Exercise requirements: Can you return the records below exactly as they stand, but only from the first line through the one with "Task: Click the step 1 circle badge"?

Input data:

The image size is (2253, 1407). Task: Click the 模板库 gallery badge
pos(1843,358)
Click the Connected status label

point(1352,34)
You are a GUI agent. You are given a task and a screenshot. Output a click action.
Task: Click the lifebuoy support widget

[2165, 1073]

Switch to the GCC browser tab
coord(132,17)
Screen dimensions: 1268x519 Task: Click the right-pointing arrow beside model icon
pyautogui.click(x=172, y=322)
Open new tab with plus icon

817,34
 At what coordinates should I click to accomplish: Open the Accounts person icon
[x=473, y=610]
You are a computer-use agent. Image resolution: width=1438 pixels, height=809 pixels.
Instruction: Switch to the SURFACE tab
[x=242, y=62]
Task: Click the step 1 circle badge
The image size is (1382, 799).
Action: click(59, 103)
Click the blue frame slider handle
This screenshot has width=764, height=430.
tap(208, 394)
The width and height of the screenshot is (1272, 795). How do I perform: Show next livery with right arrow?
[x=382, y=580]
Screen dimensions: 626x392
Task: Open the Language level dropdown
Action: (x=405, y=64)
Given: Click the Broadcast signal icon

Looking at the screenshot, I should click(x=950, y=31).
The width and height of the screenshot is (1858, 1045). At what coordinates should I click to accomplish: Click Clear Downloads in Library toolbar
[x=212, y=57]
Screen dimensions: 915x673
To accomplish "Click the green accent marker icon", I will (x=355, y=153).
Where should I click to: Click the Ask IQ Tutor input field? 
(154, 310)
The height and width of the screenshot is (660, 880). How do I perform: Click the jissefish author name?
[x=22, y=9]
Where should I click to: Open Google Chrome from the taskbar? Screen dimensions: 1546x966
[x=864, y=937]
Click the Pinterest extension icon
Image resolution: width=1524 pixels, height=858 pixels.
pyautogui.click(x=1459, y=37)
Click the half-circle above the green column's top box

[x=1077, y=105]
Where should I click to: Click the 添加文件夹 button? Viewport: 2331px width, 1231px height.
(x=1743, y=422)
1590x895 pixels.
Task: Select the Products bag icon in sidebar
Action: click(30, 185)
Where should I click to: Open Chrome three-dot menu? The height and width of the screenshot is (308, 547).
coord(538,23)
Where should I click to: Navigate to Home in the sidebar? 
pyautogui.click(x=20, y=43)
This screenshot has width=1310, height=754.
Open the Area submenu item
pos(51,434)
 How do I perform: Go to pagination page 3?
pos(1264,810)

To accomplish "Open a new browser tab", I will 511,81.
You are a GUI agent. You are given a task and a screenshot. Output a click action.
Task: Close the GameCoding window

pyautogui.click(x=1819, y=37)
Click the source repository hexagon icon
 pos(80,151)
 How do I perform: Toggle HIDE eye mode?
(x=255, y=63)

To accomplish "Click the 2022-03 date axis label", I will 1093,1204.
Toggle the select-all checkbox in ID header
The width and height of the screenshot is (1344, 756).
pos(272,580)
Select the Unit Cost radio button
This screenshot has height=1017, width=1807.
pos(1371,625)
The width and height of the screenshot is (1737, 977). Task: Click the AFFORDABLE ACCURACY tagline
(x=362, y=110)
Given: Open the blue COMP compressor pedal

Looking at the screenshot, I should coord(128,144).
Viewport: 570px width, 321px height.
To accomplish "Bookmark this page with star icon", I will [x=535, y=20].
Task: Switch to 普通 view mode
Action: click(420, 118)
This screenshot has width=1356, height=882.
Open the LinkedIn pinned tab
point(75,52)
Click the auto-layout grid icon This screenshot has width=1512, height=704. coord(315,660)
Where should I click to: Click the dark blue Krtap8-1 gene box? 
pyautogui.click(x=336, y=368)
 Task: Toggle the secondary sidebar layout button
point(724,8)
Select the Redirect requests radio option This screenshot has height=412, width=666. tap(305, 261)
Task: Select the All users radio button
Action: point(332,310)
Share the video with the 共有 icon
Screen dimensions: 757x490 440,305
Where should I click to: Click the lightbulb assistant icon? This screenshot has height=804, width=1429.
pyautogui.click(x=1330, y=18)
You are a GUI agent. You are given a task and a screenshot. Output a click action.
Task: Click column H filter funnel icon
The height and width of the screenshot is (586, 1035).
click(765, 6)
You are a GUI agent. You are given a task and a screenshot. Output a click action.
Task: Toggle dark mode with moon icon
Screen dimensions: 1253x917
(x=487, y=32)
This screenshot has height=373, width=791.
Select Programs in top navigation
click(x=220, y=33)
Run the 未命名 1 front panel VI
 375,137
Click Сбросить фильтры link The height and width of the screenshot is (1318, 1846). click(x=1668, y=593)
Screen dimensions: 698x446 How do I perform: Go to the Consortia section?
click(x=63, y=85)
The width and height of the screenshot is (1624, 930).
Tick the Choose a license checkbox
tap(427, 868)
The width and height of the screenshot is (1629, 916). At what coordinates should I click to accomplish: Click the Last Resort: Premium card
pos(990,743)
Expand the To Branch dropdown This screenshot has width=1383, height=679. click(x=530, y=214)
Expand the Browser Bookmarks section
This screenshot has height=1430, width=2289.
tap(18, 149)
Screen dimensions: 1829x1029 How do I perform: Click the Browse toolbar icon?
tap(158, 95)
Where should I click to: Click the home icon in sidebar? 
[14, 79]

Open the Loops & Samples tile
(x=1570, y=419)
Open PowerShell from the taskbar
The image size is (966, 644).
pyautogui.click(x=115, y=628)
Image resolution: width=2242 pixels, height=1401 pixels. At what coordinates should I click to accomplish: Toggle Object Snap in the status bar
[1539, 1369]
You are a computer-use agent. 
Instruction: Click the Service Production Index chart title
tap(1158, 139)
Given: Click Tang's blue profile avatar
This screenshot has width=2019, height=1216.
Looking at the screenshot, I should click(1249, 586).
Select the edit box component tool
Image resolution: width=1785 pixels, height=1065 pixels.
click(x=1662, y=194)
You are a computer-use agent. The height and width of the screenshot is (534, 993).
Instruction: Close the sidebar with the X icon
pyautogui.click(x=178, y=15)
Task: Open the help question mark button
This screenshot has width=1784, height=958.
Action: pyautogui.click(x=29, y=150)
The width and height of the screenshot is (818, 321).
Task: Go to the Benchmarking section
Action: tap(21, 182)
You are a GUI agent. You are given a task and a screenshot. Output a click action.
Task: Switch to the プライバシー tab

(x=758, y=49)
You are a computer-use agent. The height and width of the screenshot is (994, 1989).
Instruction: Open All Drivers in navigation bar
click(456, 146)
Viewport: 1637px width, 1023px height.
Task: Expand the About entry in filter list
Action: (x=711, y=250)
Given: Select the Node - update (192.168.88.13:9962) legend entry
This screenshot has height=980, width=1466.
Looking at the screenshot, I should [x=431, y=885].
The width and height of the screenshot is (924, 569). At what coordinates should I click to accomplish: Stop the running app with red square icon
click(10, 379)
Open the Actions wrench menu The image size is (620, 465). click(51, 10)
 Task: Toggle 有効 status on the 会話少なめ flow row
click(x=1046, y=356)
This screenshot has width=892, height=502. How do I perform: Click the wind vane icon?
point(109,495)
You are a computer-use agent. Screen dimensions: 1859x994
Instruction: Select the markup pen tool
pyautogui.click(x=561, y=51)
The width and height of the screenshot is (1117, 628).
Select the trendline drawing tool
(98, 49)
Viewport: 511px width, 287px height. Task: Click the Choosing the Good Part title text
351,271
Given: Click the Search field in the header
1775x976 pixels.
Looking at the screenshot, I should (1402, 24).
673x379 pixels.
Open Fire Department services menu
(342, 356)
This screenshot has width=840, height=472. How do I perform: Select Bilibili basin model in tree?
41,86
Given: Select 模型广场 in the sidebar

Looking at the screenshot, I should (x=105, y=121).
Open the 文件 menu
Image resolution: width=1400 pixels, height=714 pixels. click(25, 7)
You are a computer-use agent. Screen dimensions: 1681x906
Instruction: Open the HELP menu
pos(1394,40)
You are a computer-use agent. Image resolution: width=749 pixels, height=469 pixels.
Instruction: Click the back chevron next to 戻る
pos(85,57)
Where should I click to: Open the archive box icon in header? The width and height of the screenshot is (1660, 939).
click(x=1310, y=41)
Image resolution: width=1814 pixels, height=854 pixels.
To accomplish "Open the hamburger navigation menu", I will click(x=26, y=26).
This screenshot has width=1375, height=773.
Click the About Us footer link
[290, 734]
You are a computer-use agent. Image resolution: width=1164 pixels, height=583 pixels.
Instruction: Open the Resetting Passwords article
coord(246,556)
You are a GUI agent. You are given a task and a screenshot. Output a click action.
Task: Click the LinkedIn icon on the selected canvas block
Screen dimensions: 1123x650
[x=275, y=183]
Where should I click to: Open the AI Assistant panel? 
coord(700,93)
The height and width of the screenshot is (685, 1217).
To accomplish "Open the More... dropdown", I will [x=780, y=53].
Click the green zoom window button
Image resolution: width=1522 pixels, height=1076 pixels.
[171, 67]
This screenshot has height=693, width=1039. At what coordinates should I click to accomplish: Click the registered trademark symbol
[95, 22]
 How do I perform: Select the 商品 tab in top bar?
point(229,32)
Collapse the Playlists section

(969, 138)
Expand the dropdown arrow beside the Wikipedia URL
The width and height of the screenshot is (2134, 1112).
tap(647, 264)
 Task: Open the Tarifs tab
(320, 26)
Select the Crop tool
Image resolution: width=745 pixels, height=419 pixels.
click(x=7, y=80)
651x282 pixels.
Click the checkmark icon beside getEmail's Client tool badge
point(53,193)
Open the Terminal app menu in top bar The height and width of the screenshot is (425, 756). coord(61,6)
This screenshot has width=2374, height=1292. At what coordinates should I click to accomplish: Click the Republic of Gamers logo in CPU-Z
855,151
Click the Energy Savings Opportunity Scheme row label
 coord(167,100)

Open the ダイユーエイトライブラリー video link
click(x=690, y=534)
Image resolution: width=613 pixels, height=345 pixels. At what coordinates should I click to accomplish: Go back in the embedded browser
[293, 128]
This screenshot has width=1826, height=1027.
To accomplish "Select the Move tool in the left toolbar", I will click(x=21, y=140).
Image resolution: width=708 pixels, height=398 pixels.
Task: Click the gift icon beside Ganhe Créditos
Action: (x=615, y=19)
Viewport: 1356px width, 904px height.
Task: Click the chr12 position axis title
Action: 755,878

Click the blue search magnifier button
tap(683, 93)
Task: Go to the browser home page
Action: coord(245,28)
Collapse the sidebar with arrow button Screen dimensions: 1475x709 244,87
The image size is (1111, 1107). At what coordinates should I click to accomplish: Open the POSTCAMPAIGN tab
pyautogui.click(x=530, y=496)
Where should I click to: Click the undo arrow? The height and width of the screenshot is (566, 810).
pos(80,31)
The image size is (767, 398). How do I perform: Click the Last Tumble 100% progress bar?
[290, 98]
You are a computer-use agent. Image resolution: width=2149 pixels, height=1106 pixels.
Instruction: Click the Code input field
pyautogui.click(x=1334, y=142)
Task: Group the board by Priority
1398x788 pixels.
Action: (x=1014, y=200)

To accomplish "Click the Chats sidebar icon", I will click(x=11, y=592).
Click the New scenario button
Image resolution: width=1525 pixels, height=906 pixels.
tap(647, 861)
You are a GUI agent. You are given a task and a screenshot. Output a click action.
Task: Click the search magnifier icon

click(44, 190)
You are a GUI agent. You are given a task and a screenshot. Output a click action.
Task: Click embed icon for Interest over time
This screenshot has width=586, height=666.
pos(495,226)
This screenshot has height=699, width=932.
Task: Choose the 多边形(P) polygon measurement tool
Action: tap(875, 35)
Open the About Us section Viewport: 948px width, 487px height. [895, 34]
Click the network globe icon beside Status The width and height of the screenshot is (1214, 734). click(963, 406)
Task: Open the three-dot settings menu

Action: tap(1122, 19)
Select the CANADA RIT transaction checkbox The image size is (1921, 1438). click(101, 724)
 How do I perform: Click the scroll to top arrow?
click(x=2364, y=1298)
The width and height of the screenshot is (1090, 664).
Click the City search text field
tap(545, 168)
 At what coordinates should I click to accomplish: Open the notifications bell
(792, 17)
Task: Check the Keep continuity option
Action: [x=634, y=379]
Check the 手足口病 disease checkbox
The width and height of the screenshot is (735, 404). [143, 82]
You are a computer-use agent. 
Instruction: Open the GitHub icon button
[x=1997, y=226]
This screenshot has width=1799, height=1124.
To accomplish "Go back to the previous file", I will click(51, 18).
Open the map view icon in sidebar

Task output:
The image size is (2253, 1407). Task: Click the 模板库 gallery badge
pos(1843,358)
Click the Connected status label

point(1352,34)
You are a GUI agent. You are given a task and a screenshot. Output a click action.
Task: Click the lifebuoy support widget

[2165, 1073]

Switch to the GCC browser tab
coord(132,17)
Screen dimensions: 1268x519 Task: Click the right-pointing arrow beside model icon
pyautogui.click(x=172, y=322)
Open new tab with plus icon

817,34
 At what coordinates should I click to accomplish: Open the Accounts person icon
[x=473, y=610]
You are a computer-use agent. Image resolution: width=1438 pixels, height=809 pixels.
Instruction: Switch to the SURFACE tab
[x=242, y=62]
Task: Click the step 1 circle badge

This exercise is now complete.